As a teenager, I liked to wear “alternative” clothing, but I held back a lot from many of the things I wanted to wear, because I felt too self-conscious about it.
In the jobs I had when at university and after I graduated, there were always expectations of how I should look at work. A colour code, natural colour hair, long hair tied back, no piercings, no visible tattoos. One had a rule that women could not wear trousers – I did not stay there long, as you might imagine.
As a teacher there were all sorts of expectations about appearance. I taught at a number of schools. Some were fairly laid back – teachers could wear jeans if they wanted to, but there was an expectation that there would be nothing too “way out”. At another, no-one batted an eyelid at my nose-ring. In one, I was pulled up because I wore a lot of black (I still do – I feel like I can hide away in black) and they felt that was inappropriate for a Religious Studies teacher – we wouldn’t want anyone to think I worshipped the devil would we? (yes that really was said to me – and much more, until eventually my union got involved).

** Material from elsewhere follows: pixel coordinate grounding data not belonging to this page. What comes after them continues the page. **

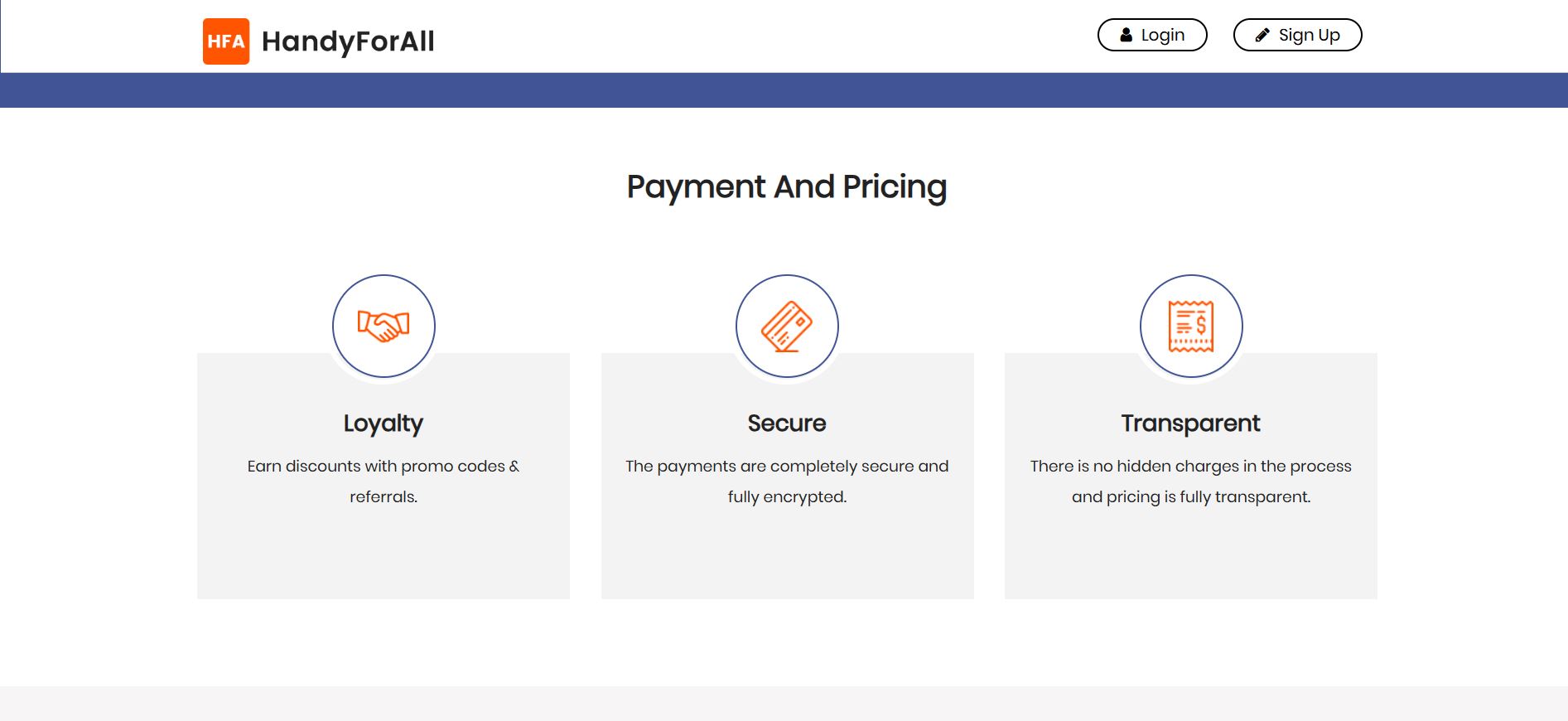Click empty area of the Transparent card
The width and height of the screenshot is (1568, 721).
[x=1190, y=555]
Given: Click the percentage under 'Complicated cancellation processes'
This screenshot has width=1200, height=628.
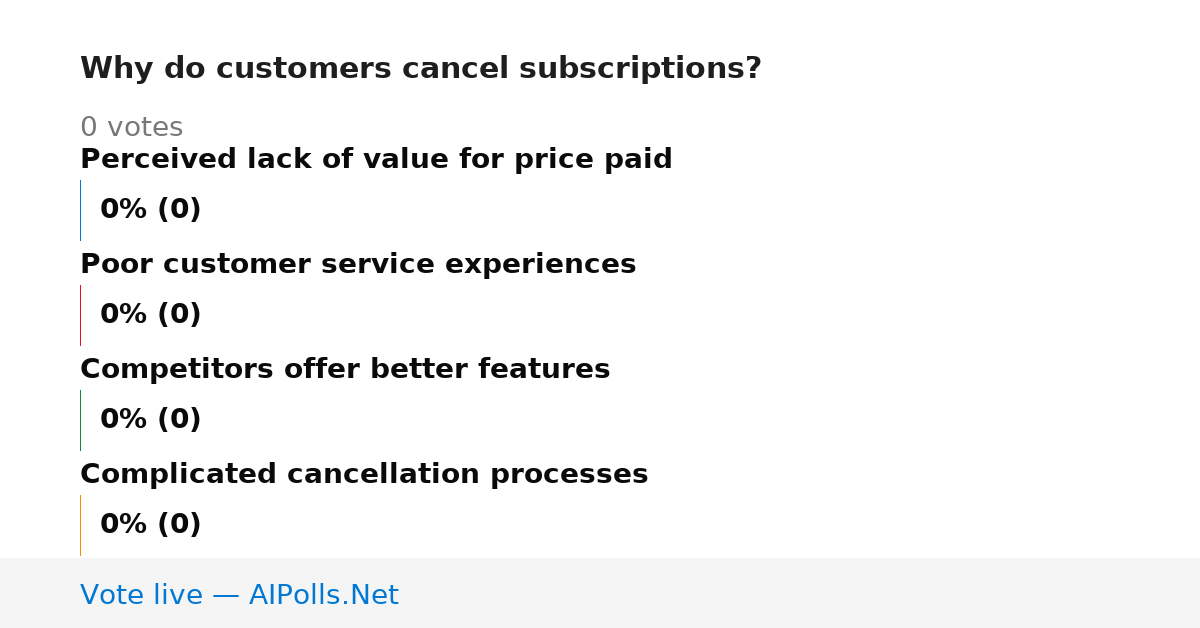Looking at the screenshot, I should 150,525.

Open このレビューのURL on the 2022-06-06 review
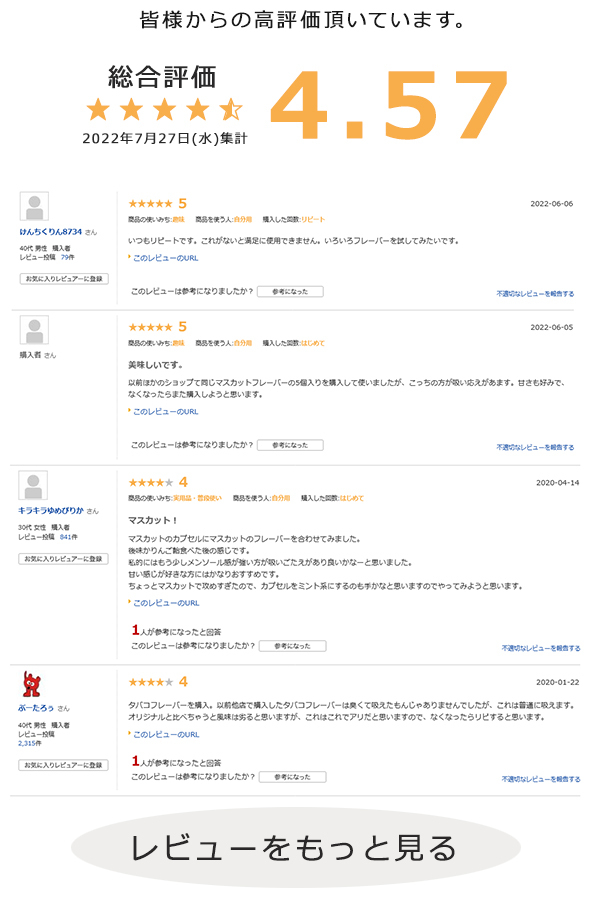[x=165, y=258]
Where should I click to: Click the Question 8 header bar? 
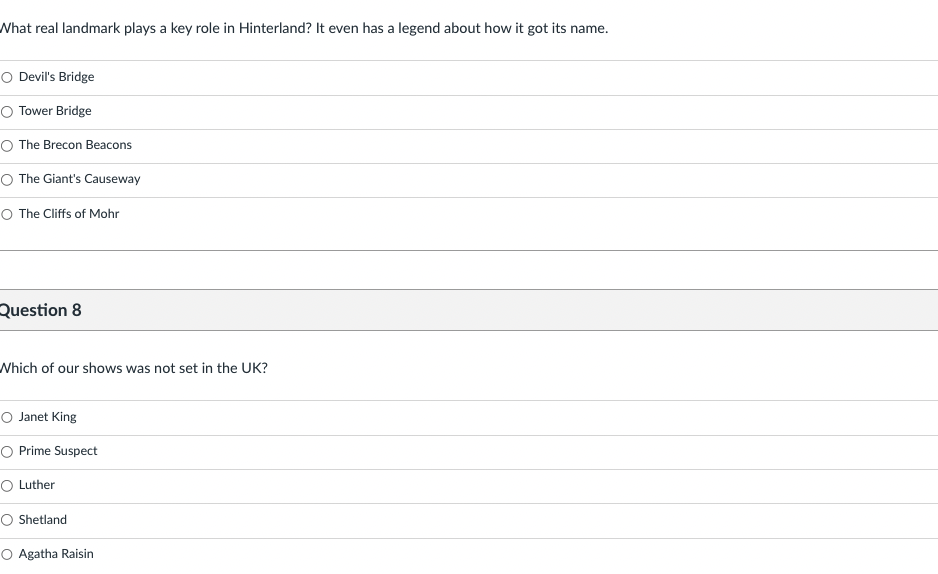(469, 310)
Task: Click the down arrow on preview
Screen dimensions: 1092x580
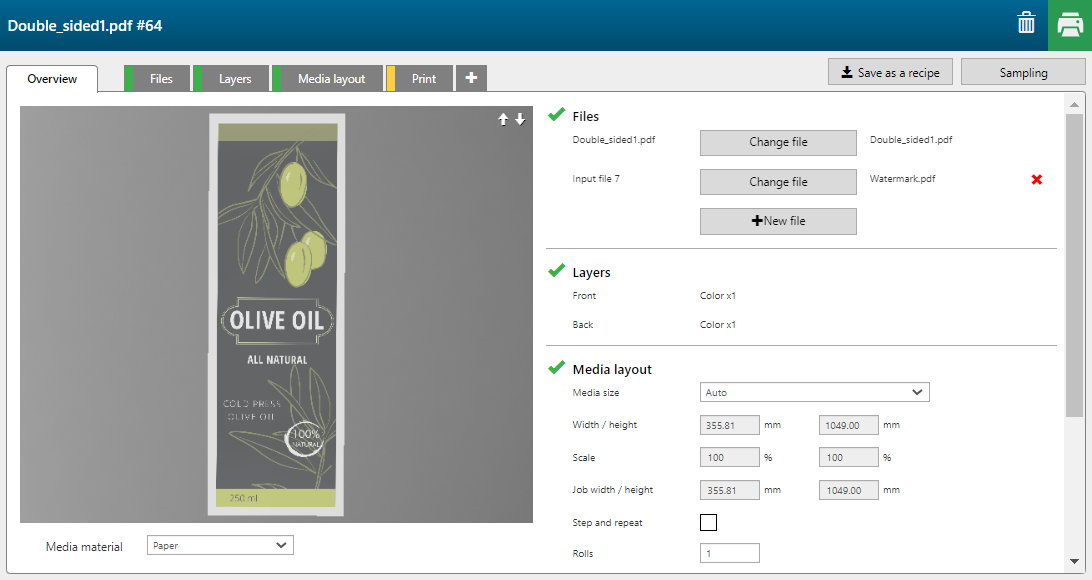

It’s taken until I am almost 40 (next month!) to realise that I no longer care what people’s expectations are. Shaving my head was like an admission of that realisation (although that wasn’t why I did it). Of course, most people don’t have any expectations of me these days, but some do and I have, on occasion, been reminded of that since shaving my head by little comments that have been made to me. A family member whose only comment was “flipping heck” in a way that reminded me this was not what was expected, and more confirmation that I do not fit in that social circle. An acquaintance who asked in a giggly way what my reason for doing it was and a blank faced “oh” on hearing there was no big plan or cause behind it. Weird.
Do you feel the weight of expectation on you or do you go with the flow? Do you have the confidence to do what you want?